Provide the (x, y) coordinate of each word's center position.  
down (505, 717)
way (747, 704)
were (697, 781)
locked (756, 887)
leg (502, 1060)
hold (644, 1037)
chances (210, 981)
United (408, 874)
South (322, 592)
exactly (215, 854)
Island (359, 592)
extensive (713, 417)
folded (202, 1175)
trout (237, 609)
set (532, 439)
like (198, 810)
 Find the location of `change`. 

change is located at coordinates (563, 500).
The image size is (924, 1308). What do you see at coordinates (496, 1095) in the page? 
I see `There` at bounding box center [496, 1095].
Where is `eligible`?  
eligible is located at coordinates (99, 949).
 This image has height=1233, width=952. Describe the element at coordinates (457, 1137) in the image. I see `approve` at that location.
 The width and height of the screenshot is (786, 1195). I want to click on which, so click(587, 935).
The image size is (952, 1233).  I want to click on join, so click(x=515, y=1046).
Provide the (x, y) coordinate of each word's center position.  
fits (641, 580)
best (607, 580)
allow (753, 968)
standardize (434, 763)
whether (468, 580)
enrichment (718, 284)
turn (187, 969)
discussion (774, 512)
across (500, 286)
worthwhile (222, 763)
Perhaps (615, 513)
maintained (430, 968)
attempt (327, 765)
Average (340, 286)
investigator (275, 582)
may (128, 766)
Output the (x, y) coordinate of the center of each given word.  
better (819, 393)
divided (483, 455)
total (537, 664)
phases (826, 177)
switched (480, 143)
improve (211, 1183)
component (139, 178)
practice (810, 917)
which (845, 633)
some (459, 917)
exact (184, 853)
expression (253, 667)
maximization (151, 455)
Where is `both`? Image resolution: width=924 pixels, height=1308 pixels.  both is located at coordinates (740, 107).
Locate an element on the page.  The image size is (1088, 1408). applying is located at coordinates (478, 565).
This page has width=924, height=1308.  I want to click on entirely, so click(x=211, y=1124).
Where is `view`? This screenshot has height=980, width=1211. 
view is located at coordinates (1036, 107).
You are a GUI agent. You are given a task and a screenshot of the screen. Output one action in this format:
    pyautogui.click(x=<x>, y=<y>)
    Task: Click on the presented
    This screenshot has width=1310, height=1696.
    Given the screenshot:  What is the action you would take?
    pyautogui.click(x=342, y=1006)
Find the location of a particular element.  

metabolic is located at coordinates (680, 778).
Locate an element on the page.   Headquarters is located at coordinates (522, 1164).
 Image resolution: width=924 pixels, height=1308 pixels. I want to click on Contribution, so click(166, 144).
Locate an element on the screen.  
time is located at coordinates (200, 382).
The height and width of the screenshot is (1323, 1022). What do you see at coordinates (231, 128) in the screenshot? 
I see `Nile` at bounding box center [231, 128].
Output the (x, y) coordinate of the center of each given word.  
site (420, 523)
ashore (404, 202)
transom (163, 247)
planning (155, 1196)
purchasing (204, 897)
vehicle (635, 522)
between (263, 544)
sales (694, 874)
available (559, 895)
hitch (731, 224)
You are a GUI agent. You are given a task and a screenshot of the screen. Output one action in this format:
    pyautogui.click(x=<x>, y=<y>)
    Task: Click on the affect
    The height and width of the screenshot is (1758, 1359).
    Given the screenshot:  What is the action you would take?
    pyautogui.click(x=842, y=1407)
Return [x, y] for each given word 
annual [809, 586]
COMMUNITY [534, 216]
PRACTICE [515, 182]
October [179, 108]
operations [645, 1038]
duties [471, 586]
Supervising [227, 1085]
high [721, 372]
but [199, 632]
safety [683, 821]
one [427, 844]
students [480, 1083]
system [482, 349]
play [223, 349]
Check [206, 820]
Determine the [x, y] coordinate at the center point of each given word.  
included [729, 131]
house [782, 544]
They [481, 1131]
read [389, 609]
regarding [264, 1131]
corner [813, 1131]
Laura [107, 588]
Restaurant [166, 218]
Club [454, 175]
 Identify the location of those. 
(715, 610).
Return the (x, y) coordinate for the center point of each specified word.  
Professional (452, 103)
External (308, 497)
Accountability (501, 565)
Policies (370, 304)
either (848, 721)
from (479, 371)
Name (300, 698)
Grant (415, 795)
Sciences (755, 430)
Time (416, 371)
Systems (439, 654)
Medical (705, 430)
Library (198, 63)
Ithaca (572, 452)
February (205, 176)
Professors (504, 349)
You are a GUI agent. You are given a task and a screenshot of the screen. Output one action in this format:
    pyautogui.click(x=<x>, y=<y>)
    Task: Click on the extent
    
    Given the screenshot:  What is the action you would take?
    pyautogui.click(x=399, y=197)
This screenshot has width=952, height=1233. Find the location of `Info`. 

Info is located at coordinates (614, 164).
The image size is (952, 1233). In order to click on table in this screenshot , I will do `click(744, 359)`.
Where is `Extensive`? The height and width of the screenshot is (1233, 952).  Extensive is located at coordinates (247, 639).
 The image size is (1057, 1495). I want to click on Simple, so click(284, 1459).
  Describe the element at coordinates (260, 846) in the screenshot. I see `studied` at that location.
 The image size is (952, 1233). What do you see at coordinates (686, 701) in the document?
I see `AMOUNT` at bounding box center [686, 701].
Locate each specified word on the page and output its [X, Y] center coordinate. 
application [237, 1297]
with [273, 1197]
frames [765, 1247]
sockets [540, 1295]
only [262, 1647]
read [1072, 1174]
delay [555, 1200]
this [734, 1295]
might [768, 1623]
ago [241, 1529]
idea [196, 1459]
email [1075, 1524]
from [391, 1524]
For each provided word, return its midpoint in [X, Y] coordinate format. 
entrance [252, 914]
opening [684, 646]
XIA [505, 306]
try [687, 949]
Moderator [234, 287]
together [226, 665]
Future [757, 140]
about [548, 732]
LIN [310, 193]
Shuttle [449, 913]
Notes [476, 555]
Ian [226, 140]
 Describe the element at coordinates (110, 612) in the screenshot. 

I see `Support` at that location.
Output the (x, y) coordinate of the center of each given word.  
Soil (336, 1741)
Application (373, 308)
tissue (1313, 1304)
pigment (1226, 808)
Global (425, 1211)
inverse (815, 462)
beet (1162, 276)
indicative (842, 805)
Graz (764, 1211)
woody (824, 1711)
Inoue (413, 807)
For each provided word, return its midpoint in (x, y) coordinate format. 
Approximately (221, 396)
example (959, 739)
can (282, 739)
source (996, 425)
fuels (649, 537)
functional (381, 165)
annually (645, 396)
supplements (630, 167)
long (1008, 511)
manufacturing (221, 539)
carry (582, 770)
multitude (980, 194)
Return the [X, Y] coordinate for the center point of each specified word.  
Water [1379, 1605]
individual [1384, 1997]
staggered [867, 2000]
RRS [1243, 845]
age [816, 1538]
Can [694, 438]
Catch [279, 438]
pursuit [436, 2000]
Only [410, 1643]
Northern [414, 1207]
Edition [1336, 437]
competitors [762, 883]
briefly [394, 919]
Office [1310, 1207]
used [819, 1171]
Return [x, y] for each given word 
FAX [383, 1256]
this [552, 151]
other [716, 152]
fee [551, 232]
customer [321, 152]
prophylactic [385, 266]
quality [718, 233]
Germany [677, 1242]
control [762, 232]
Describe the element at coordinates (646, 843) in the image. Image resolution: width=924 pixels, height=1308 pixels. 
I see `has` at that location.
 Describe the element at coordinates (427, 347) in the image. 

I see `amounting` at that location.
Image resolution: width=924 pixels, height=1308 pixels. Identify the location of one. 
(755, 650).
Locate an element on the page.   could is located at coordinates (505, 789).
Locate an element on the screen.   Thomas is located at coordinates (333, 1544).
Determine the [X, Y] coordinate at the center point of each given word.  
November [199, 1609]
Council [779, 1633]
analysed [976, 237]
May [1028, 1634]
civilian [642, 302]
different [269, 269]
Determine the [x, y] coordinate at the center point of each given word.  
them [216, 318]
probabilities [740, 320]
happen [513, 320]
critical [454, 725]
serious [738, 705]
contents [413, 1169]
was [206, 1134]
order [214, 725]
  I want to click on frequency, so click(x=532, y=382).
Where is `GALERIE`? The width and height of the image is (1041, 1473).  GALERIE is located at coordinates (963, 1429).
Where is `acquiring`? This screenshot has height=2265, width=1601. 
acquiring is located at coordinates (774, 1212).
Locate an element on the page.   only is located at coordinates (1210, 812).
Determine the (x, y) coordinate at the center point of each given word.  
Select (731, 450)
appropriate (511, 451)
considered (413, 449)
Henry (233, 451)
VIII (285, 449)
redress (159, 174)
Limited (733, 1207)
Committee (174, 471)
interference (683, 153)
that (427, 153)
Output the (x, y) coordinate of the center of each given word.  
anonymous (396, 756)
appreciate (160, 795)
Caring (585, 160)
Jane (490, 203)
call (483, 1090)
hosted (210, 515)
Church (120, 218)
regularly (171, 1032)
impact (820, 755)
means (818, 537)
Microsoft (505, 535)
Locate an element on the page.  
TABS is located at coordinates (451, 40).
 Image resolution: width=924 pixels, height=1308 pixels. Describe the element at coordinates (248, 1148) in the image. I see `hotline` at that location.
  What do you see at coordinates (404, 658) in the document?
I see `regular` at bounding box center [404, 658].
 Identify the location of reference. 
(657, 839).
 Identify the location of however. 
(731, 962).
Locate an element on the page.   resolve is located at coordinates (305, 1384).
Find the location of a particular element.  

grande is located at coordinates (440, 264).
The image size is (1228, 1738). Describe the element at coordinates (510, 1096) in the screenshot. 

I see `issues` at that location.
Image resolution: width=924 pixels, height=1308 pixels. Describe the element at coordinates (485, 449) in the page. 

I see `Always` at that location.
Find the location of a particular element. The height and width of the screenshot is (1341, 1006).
# # # # #
## [WHAT NEEDS TO BE DONE]
Transcribe the records verbatim, everything from the line containing "coordinates (1210, 812)." down to the line containing "Microsoft (505, 535)", with both of those lines included.

## [WORKED ANSWER]
Locate an element on the page.   only is located at coordinates (1210, 812).
Determine the (x, y) coordinate at the center point of each given word.  
Select (731, 450)
appropriate (511, 451)
considered (413, 449)
Henry (233, 451)
VIII (285, 449)
redress (159, 174)
Limited (733, 1207)
Committee (174, 471)
interference (683, 153)
that (427, 153)
Output the (x, y) coordinate of the center of each given word.  
anonymous (396, 756)
appreciate (160, 795)
Caring (585, 160)
Jane (490, 203)
call (483, 1090)
hosted (210, 515)
Church (120, 218)
regularly (171, 1032)
impact (820, 755)
means (818, 537)
Microsoft (505, 535)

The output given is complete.